5. Implikasi metodologis dan etis
Apa yang dapat disimpulkan dari ketiga tradisi ini? Pertama, perbedaan bukan soal menolak teks, melainkan soal interpretasi konteks—geografi, keselamatan, dan legitimasi kelembagaan. Kedua, fiqh klasik telah mengembangkan mekanisme fleksibilitas: uzur, dispensasi, dan batas cakupan. Ketiga, argumen-argumen ini menunjukkan bahwa hukum ibadah mempertimbangkan kenyataan sosial sebagai bagian integral dari otoritas normatifnya.
Secara etis, pendekatan yang sensitif konteks mencegah penegakan hukum yang berubah menjadi beban tak masuk akal. Ia juga membuka ruang bagi ijtihad kontemporer: misalnya, bagaimana kewajiban Jumat dihadirkan bagi muslim urbanisasi, migran, atau komunitas minoritas di wilayah tanpa masjid jami‘. Rasionalitas fiqh ini relevan untuk merumuskan kebijakan keagamaan yang manusiawi.
6. Penutup: fiqh sebagai praktik kontekstual
Memahami ulama yang membatasi kewajiban Jumat adalah pelajaran tentang bagaimana hukum Islam bekerja sebagai percakapan antara teks dan realitas.
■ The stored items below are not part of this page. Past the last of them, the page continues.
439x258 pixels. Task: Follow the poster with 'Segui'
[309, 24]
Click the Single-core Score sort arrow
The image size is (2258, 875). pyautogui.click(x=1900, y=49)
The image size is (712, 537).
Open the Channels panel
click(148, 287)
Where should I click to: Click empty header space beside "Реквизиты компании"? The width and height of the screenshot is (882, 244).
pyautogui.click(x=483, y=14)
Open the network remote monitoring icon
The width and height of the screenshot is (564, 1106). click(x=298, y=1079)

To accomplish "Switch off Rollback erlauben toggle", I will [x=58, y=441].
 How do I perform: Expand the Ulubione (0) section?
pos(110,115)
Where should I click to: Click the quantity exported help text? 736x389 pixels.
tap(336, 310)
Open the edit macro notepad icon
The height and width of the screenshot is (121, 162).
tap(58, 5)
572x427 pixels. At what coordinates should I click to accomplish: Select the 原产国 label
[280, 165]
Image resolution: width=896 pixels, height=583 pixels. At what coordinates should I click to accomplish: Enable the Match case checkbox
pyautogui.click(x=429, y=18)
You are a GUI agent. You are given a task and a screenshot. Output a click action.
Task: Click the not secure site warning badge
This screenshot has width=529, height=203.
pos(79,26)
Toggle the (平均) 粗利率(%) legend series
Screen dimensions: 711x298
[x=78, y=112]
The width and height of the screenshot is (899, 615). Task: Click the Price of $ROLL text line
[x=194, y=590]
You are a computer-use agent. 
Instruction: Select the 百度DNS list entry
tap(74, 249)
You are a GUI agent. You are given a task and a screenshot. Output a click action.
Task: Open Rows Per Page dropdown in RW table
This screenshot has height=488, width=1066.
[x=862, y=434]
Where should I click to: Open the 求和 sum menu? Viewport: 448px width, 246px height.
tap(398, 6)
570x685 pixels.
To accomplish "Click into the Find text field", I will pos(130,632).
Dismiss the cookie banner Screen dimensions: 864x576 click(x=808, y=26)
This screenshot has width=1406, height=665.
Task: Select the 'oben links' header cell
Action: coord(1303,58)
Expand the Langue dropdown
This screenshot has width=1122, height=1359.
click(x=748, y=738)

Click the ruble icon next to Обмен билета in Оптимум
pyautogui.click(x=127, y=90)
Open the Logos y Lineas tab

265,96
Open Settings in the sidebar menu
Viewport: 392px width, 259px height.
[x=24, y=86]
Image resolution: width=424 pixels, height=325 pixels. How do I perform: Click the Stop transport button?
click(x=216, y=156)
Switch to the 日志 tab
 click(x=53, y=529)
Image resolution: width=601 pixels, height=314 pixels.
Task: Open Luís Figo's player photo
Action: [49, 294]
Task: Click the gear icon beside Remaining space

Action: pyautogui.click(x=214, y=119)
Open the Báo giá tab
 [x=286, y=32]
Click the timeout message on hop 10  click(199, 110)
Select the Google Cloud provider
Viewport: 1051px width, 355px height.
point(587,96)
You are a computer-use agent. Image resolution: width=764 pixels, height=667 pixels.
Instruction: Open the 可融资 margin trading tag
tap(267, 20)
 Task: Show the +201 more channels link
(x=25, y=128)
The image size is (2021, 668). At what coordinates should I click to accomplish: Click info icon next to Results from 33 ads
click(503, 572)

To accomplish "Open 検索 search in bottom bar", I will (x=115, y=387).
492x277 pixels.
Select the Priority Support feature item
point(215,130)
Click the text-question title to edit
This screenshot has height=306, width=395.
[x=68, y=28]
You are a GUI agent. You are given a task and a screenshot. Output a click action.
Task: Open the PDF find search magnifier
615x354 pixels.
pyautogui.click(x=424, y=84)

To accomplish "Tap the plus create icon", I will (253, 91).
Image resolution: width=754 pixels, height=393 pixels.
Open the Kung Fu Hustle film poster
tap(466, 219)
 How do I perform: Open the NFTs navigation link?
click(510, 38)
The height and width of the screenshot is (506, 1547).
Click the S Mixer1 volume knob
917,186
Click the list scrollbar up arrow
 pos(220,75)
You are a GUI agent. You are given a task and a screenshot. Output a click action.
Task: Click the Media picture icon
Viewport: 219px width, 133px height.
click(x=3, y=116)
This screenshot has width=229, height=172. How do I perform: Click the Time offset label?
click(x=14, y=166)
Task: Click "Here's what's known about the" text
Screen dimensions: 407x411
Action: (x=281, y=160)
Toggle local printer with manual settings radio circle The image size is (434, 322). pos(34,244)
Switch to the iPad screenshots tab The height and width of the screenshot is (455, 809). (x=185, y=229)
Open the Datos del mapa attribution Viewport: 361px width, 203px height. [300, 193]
Mereka tidak melemahkan kewajiban normatif; mereka menghadirkan prinsip kehati-hatian dan keluwesan agar hukum tidak memaksa di luar kemampuan umat. Bagi umat kontemporer, pesan ini relevan: otoritas agama harus selalu membaca situasi sosial dengan cermat, dan ijtihad itu sendiri menjadi alat untuk menjaga keseimbangan antara ketaatan ritual dan kemaslahatan manusia.
“Kewajiban agama tidak berhenti pada teks; ia hidup dalam konteks umat yang harus dipahami, dijaga, dan dihormati.”
Daftar Pustaka
- Al-Sarakhsi, Muhammad ibn Ahmad. Al-Mabsūṭ. Beirut: Dār al-Kutub al-‘Ilmiyya. 
- Mudawwanah (Al-Madāwinah al-Kubrā). Kitab-kitab Malikiyah: Al-Muwatta’ dan komentar klasik. 
- Ibnu Hazm, Ahmad ibn Muhammad. Al-Muhalla. Kairo: al-Hay’ah al-Misriyya. 
- Kamali, Mohammad Hashim. Principles of Islamic Jurisprudence. Cambridge: Islamic Texts Society. 
- Hallaq, Wael B. Scholastic Method in Classical Islam. Princeton University Press.